FIG. 9 shows a perspective view of a C-formed projectile arresting arrangement according to an embodiment of the present invention.



FIG. 10 shows a side view of a projectile arresting module according to an embodiment of the present invention.





DETAILED DESCRIPTION

Hereinafter, embodiments of the present invention will be described in detail with reference to the accompanying drawings related to embodiments, wherein for the sake of clarity and understanding of the invention some details of no importance are not shown in the drawings.


For clarity reasons the figures are not depicted according to scale.


Reference signs mentioned in the claims should not be seen as limiting the extent of the matter protected by the claims, and their sole function is to make claims easier to understand.


As will be realised, the invention is capable of modification in various obvious respects, all without departing from the scope of the appended claims. Accordingly, the drawings and the description thereto are to be regarded as illustrative in nature, and not restrictive.


The front side of the projectile arresting module is defined as the side which is directed towards the shooter, and the back side of the projectile arresting module is defined as the side which is opposite to the front side.

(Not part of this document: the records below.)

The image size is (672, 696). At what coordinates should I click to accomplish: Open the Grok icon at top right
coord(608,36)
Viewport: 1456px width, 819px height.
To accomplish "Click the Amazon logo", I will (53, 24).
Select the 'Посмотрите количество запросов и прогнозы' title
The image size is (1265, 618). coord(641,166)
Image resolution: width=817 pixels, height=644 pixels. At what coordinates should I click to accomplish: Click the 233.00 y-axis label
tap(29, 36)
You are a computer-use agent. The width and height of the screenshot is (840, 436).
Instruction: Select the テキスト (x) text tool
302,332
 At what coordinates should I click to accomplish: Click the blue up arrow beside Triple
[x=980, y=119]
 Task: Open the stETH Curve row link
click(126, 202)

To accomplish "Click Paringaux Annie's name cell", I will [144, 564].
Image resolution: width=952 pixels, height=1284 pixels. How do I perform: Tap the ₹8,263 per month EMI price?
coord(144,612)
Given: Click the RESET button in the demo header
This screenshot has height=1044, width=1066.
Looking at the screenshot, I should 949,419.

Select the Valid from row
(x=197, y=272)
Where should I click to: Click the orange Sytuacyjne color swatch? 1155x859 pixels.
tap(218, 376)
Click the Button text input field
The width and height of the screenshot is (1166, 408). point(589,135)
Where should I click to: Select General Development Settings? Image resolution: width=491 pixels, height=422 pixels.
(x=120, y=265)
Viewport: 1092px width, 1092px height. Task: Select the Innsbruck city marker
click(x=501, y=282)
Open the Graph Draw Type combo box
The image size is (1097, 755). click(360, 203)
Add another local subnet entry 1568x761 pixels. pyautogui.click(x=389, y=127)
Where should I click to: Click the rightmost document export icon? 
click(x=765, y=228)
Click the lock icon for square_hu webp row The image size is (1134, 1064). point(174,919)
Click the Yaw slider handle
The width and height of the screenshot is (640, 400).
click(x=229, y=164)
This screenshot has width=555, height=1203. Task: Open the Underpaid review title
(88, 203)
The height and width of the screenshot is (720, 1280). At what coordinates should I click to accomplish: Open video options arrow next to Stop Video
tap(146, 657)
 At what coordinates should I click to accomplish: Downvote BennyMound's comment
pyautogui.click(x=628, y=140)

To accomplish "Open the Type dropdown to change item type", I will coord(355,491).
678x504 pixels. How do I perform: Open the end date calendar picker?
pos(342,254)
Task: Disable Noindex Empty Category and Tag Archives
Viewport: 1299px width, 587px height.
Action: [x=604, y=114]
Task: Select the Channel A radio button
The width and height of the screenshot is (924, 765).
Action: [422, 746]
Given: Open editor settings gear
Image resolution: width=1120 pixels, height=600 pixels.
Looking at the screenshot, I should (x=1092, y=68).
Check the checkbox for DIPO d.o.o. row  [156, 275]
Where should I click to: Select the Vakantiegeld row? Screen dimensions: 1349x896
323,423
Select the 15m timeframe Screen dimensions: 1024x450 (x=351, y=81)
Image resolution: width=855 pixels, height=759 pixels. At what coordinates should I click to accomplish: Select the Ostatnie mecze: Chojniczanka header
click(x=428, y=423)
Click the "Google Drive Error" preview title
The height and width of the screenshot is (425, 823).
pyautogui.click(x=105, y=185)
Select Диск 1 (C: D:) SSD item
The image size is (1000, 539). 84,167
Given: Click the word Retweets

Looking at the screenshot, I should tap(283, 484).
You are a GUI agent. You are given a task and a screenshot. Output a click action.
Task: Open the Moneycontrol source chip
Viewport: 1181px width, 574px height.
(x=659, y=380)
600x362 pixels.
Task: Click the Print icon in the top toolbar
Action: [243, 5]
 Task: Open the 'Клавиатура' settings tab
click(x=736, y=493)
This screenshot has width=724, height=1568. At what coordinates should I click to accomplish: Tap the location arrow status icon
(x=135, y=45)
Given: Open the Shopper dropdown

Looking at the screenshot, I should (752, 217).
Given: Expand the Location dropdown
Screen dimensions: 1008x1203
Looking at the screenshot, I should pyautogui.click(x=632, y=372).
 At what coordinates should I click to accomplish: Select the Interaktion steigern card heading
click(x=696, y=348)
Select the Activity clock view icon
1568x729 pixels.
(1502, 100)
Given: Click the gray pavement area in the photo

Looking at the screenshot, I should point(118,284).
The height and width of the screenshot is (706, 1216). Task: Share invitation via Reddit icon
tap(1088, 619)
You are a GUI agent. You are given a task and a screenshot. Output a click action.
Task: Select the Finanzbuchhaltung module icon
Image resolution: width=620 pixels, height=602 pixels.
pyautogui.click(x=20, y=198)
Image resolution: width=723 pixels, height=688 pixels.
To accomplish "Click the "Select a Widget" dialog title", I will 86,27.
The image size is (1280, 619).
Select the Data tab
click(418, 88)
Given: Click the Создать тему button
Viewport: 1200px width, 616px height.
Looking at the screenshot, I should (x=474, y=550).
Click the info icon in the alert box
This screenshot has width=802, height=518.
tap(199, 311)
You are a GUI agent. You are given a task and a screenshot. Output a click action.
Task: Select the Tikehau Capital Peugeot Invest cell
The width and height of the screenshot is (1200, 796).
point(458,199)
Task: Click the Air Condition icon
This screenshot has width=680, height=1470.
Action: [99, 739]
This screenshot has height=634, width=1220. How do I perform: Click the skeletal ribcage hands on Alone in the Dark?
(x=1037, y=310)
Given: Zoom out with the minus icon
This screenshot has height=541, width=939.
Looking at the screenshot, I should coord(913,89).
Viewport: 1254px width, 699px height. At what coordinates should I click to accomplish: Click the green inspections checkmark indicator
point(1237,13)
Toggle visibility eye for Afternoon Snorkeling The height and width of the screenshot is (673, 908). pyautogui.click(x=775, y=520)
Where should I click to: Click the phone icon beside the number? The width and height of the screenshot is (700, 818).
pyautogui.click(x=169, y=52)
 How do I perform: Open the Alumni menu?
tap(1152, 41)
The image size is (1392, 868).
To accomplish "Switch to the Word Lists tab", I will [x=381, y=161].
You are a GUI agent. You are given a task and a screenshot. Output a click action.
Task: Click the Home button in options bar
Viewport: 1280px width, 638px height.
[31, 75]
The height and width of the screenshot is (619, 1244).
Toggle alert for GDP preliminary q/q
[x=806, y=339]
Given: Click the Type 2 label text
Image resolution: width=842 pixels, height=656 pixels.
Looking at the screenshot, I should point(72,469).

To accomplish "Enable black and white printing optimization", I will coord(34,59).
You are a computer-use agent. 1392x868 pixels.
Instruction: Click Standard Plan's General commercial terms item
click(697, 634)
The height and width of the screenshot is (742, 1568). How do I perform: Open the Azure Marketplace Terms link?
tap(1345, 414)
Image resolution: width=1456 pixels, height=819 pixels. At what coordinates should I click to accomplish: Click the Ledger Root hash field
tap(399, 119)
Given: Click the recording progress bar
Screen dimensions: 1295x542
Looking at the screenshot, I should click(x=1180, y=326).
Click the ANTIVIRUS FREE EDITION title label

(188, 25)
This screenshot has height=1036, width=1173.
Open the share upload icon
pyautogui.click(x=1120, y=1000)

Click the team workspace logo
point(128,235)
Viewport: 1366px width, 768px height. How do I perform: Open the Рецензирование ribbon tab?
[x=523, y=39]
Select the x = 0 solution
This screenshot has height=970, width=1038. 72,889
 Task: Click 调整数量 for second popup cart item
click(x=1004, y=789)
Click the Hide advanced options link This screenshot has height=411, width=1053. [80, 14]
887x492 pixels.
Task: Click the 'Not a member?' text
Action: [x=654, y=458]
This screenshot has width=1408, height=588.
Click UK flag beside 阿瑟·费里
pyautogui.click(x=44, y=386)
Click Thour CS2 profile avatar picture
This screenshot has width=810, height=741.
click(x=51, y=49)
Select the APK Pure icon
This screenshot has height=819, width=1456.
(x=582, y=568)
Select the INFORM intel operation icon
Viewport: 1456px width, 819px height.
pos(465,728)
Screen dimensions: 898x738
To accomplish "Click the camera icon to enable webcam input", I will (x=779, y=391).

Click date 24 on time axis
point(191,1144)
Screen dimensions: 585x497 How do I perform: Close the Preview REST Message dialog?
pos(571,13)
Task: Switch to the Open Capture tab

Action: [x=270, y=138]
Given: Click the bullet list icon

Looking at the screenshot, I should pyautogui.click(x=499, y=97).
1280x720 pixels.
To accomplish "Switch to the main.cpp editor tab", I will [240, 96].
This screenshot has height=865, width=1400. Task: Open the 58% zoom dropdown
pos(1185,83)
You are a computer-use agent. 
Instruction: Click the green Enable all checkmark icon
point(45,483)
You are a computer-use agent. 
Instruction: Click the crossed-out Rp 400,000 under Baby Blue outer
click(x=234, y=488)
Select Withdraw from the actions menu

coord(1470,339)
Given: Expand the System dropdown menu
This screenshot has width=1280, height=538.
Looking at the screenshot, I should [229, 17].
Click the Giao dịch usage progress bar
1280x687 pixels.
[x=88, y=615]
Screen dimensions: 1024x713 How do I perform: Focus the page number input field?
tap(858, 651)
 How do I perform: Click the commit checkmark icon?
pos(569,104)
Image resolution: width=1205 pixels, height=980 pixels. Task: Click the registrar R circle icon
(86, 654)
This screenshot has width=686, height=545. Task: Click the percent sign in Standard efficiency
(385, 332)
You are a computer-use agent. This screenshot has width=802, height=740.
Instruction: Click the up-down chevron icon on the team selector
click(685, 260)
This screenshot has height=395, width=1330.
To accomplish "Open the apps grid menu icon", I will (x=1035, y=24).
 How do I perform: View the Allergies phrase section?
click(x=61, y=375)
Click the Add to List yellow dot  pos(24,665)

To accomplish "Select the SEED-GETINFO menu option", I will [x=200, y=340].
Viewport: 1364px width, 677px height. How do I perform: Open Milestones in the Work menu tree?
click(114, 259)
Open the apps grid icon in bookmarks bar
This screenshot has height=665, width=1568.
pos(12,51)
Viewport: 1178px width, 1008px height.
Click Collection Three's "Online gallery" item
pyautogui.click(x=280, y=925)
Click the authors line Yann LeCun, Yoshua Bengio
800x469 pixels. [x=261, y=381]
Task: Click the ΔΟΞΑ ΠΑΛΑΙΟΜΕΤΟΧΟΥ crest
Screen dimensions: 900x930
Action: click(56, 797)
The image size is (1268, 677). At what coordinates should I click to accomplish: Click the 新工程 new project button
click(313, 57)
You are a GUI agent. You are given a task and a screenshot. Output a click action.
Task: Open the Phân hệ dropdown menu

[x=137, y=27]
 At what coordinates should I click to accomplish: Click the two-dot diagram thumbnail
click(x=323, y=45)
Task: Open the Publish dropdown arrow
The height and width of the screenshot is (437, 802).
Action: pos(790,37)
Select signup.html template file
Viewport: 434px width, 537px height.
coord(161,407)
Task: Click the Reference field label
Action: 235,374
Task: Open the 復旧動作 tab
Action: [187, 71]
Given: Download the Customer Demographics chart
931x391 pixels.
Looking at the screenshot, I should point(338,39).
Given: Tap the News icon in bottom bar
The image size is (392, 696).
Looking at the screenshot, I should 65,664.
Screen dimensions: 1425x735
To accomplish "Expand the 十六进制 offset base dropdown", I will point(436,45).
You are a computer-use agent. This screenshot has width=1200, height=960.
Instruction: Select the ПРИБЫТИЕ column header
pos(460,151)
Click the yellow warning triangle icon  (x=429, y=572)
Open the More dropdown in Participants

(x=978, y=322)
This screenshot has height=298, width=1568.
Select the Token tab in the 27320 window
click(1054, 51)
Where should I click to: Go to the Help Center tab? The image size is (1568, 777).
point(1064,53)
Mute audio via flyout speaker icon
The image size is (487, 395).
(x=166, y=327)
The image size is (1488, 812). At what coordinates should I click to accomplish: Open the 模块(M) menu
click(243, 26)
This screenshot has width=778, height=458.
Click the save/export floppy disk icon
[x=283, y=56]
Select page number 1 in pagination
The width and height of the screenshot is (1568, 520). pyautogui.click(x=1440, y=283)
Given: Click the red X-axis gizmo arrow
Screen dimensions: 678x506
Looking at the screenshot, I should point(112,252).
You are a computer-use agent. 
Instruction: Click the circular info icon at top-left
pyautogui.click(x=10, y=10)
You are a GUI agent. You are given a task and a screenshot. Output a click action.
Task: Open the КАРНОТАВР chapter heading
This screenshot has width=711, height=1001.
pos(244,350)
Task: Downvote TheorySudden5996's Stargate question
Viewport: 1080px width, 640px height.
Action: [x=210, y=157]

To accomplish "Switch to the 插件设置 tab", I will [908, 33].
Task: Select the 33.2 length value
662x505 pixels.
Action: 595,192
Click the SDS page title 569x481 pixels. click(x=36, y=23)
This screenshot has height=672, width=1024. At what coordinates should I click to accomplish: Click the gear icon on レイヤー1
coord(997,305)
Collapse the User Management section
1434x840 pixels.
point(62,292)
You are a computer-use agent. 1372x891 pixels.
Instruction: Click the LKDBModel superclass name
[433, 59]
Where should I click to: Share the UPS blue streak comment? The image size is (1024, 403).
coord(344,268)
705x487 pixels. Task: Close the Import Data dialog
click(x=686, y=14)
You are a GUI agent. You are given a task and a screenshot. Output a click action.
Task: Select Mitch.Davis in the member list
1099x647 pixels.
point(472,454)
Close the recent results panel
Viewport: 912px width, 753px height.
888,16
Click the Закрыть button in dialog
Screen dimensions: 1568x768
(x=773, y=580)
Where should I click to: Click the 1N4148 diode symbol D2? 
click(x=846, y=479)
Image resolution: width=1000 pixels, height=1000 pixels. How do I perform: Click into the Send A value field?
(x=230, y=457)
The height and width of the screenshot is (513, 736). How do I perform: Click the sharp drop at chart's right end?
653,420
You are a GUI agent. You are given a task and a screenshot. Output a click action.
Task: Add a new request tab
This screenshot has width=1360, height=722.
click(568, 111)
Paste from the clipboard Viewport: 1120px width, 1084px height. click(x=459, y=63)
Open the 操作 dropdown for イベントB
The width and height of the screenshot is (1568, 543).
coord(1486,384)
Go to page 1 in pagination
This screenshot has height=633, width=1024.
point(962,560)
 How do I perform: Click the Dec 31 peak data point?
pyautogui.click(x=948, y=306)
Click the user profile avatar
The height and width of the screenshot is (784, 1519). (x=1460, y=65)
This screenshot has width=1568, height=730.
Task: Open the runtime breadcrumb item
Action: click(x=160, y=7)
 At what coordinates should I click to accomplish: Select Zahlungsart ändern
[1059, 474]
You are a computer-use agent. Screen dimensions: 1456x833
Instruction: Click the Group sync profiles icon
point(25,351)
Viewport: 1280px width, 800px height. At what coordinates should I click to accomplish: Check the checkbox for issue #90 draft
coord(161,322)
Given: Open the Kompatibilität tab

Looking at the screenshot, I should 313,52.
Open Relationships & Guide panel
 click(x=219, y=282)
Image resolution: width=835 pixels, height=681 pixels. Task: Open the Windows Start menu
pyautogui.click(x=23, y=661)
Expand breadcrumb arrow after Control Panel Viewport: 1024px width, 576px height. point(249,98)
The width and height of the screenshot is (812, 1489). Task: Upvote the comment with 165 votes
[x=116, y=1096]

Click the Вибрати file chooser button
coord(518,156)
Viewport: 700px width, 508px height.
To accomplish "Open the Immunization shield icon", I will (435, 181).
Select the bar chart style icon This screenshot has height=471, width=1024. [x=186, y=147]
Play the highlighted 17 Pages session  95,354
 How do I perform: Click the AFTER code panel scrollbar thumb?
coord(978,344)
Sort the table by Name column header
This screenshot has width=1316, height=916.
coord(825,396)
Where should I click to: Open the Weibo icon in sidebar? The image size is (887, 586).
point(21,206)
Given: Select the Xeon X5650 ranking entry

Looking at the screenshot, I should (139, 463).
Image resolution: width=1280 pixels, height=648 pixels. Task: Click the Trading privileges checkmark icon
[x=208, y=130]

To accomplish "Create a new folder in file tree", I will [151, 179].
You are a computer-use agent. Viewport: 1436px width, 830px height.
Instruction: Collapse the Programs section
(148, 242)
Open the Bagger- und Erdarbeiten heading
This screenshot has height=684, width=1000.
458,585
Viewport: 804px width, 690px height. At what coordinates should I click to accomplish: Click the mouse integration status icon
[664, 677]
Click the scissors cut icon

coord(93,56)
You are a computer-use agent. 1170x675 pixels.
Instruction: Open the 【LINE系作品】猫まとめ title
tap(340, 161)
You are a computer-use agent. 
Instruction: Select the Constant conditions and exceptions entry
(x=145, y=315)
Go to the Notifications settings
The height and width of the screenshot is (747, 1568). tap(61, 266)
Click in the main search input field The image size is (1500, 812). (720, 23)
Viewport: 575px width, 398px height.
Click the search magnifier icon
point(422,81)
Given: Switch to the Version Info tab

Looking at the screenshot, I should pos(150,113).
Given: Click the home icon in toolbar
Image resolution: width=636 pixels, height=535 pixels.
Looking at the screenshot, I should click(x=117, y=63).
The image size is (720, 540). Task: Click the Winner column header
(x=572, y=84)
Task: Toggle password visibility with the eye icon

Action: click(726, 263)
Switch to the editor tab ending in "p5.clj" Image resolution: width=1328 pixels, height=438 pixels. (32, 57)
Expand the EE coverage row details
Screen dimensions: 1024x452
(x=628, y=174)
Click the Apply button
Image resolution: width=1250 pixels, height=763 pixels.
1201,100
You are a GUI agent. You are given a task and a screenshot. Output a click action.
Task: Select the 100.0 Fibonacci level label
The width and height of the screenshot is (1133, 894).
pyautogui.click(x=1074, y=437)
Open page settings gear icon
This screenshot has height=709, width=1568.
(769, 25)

FIGS. 1 and 2 shows a perspective view and a side view of a projectile arresting module 1 according to an embodiment of the present invention. FIG. 3 shows a cross section view of the projectile arresting module according to the embodiment as seen from the cut A-A in FIG. 2. The projectile arresting module 1 comprises a base frame 3 made of concrete. The base frame 3 may be a standard ground support element such as a precast concrete retaining wall unit in L- or T-shape for larger heights. The base frame 3 forms a back wall 5 and a floor 7 of the projectile arresting module 1. The height of the projectile arresting module 1 may be between 0.6 m-5 m, and preferably between 1.2 m-5 m. Thin partition walls 9 made of ballistic steel plates are attached to the base frame 3 and extend in the direction towards the shooter. The partition walls 9 comprises a back edge 10a, which is attached to the base frame 3, and a front edge 10b. The distance between the partition walls 9 is preferably about half distance of the precast concrete element width. The partition walls 9 may have a width of about 150 mm-1500 mm, and preferably 500 mm-1000 mm. The projectile arresting module 1 is also provided with a stopping material 11, which functions to arrest and absorb the projectiles. The stopping material 11 is preferably a plastic or rubber granular material but other materials capable of arresting and keeping the projectiles may also be used. The stopping material 11 is positioned between the partition walls 9.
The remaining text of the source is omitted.